There is little debate about the security benefits of the first two NAT options (static and one-to-one): simply put, there is none. Because each internal address corresponds to a single public address, an attacker would merely need to attack the public address to have that attack translated to the private address. Where the discussion comes in is about the benefits of many-to-one NAT. Although their numbers seem to be declining, there are some who believe that many-to-one NAT is a valuable security tool. The basic premise is this: when you are using many-to-one NAT, the NAT system keeps track of user connections from the inside to the outside by changing the source port number at Layer 4 (L4). When the return traffic comes back destined for that port number/IP address (with the right source IP address and port number), the NAT system translates the destination port number/IP address to the internal private host and sends the traffic.
This type of protection falls into the security-through-obscurity category outlined in Chapter 1, "Network Security Axioms." An attacker could do a number of things that would not be stopped by NAT:
Send a Trojan application by e-mail (or a compromised web page) that opens a connection from the private host to the attacking host.
Send data with the correct port number and IP address (with the right spoofed source port and IP address).

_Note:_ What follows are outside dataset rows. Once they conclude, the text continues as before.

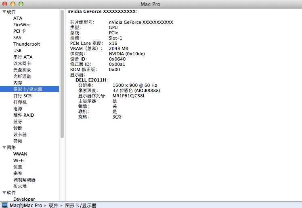Viewport: 302px width, 208px height.
Task: Select 以太网卡 in the sidebar
Action: click(22, 63)
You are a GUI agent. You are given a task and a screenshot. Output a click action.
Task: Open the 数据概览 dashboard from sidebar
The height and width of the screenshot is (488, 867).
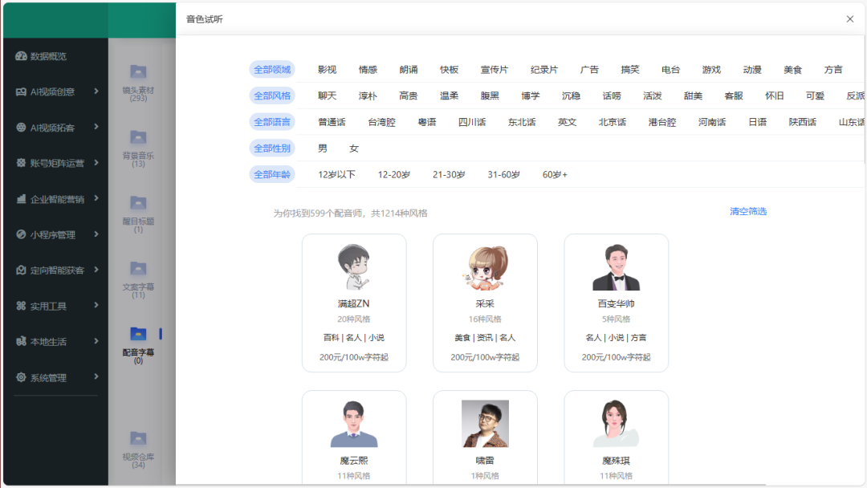click(x=48, y=55)
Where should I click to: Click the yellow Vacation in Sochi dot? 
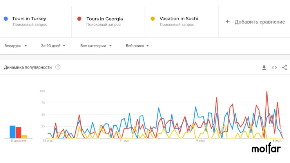(152, 19)
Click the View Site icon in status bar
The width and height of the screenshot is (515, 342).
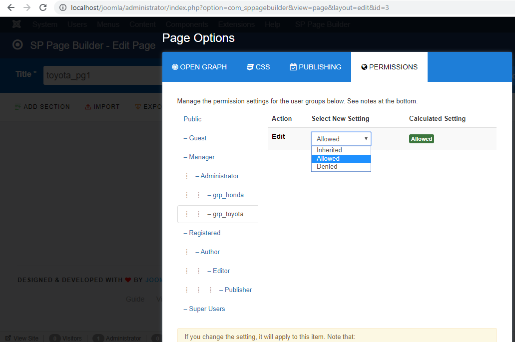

This would require some trial and error on the part of the attacker, but it cannot be discounted in the event that the attacker is going after your network specifically.
Allow outside connections. Although this isn't so much an attacker action, there are many applications on a host that open periodic connections with hosts on the Internet. NAT has no way of blocking connections from the inside out.
The specifics of when, where, and why to use NAT are general networking design issues, not security related. From a security perspective, I would have no reservations using public addresses for all of a network and not using NAT at all.
For teleworkers and home users, sometimes NAT might be the only network-level security technology available. In these cases, many-to-one NAT is certainly better than no network security technology. However, it is better to properly secure the hosts on a network and have no NAT than to have NAT without any host security protections.